現在的無線通訊發展中，多輸入多輸出系統(MIMO)是常用來描述天線無線通訊系統的抽象模型，因為MIMO系統可以在不增加頻寬或發送功率的情況下大幅增加系統的吞吐量(throughput)以及傳送距離，因此這個技術被廣泛的研究和應用。然而一般的通訊系統中經常用到的解調方式最大概似偵測法(MLD)卻難以在MIMO系統中使用，主要的原因是雖然可以達到MLD的錯誤率，但是複雜度卻非常的高，因此有不少適用於MIMO系統上的新的偵測法被提出來，例如:ZF解調法和MMSE解調法，這兩個方法雖然可以有效降地複雜度，但是錯誤率會比MLD稍微略高一些。而球狀解碼(sphere decoding)也是在MIMO系統上的一個解調方式，但不同於上述兩個解調法，球狀解碼可以有效降低複雜度、錯誤率也可以維持在與MLD差不多，在這篇論文中我們研究球狀解碼，並且研究如何找尋更好的搜尋半徑，同時也會討論每一個階層的運算，使得搜尋範圍縮小進而降低運算複雜度。

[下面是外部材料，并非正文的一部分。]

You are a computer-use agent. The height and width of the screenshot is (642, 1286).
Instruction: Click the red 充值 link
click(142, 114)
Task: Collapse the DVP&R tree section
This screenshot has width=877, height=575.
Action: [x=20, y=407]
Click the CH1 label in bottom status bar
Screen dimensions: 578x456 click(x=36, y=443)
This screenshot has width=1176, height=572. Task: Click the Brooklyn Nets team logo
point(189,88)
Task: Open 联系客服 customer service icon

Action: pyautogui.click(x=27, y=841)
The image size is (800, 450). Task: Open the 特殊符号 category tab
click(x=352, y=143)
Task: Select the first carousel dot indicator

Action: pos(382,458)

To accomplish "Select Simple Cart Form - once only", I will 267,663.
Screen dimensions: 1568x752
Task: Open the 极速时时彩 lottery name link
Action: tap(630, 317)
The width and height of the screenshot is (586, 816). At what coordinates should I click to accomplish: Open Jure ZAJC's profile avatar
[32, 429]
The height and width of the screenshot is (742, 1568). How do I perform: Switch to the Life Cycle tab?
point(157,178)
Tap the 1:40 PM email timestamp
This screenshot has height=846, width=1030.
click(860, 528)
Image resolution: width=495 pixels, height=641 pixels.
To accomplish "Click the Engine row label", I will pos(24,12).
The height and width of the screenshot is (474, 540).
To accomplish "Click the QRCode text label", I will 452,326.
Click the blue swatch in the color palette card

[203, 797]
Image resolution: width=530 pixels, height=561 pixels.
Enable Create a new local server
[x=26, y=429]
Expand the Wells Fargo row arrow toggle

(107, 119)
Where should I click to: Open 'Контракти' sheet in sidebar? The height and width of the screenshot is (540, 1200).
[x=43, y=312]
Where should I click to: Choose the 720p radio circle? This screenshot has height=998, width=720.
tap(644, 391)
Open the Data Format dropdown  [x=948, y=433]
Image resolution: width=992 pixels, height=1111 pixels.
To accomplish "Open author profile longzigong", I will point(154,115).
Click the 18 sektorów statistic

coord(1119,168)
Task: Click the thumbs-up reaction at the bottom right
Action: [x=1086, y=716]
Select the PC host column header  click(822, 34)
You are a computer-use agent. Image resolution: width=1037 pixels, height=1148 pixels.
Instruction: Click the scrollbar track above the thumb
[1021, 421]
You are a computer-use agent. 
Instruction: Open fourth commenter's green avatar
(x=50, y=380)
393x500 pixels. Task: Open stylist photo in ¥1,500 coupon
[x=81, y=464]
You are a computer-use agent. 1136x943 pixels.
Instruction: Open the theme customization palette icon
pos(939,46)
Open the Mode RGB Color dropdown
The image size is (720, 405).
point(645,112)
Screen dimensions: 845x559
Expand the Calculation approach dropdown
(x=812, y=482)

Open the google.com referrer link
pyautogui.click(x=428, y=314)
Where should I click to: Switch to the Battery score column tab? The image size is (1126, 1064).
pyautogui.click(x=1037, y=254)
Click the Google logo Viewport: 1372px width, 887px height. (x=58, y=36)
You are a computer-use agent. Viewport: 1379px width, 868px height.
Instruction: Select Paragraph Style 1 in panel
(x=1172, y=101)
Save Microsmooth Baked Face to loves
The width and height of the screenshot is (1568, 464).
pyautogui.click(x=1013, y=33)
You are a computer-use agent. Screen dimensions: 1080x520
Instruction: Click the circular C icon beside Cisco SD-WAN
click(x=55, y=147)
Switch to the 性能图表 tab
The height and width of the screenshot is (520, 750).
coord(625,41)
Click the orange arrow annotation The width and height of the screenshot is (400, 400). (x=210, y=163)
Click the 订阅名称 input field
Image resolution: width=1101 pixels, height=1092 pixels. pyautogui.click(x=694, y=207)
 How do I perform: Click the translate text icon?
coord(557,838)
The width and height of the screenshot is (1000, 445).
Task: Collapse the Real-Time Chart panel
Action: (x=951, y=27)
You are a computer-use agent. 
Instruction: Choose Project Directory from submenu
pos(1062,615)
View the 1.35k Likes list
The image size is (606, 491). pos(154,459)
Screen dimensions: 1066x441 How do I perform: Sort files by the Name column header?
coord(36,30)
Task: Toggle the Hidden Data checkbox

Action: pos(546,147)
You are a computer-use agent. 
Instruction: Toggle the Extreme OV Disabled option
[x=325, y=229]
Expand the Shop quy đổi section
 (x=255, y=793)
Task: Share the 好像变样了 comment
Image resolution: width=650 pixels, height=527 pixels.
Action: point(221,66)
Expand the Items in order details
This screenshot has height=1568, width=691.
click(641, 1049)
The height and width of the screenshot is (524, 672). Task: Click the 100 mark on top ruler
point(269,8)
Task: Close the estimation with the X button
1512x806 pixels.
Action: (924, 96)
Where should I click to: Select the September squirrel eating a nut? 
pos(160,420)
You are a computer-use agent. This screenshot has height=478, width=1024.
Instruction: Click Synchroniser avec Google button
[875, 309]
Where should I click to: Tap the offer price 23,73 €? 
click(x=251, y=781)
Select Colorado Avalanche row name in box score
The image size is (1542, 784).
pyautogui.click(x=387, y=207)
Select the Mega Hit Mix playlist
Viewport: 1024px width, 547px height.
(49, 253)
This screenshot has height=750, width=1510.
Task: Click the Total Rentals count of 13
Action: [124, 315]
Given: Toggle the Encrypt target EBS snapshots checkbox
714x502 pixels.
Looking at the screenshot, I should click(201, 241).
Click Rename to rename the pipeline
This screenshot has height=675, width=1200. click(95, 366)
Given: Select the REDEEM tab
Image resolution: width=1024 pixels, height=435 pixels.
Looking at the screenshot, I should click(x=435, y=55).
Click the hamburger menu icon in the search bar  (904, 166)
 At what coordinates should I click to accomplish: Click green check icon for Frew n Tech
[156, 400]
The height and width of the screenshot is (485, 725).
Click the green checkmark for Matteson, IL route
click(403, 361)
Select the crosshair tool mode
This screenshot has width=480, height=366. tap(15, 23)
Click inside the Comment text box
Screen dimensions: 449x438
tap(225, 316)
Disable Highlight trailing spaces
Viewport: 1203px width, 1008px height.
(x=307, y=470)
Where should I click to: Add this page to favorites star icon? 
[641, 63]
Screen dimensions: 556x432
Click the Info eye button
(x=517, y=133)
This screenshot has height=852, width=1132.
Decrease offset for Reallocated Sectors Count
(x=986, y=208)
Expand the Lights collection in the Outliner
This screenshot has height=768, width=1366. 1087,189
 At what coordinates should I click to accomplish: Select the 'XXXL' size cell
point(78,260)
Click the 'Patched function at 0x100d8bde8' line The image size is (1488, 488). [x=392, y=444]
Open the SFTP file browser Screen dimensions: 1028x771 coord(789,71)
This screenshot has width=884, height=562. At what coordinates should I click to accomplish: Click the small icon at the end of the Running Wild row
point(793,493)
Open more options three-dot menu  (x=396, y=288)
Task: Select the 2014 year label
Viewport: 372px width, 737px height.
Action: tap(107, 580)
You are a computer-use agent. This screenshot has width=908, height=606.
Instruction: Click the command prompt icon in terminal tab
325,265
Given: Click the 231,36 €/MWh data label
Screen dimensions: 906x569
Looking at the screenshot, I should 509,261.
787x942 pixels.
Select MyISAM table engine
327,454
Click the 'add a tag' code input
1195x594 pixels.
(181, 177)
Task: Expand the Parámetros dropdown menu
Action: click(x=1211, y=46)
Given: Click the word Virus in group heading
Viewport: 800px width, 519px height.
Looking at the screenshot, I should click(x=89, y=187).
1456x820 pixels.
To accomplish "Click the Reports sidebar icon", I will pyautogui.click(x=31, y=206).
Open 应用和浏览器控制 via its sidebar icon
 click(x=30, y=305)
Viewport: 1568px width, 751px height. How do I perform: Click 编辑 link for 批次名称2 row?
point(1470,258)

In the recent development of wireless communications, the multiple input and multiple output (MIMO) system has gradually become an indispensable key technology. It has been extensively studied because MIMO systems have the advantages of increasing system throughput and getting diversity gain. Although the maximum-likelihood (ML) detection can reach the optimal performance of bit-error rate (BER), its complexity is also very high. Several detection methods have been proposed for the MIMO system, such as the zero-forcing (ZF) detection and minimum mean-squares error (MMSE) detection. Although these two methods can effectively reduce the complexity, the BER is still higher than that of the ML detection. Sphere decoding (SD) is also a detection method for the MIMO system, and it can efficiently attain the ML detection with reduced complexity. In this thesis, we will study on the sphere decoding and focus on reducing its complexity. We study how to find a better search center and search radius in the SD algorithm. We can find the initial radius and dynamically adjusting its value to reduce the computational complexity.
There are two main topics in this thesis: dynamic search of sphere decoding and pre-estimated radius for sphere decoding.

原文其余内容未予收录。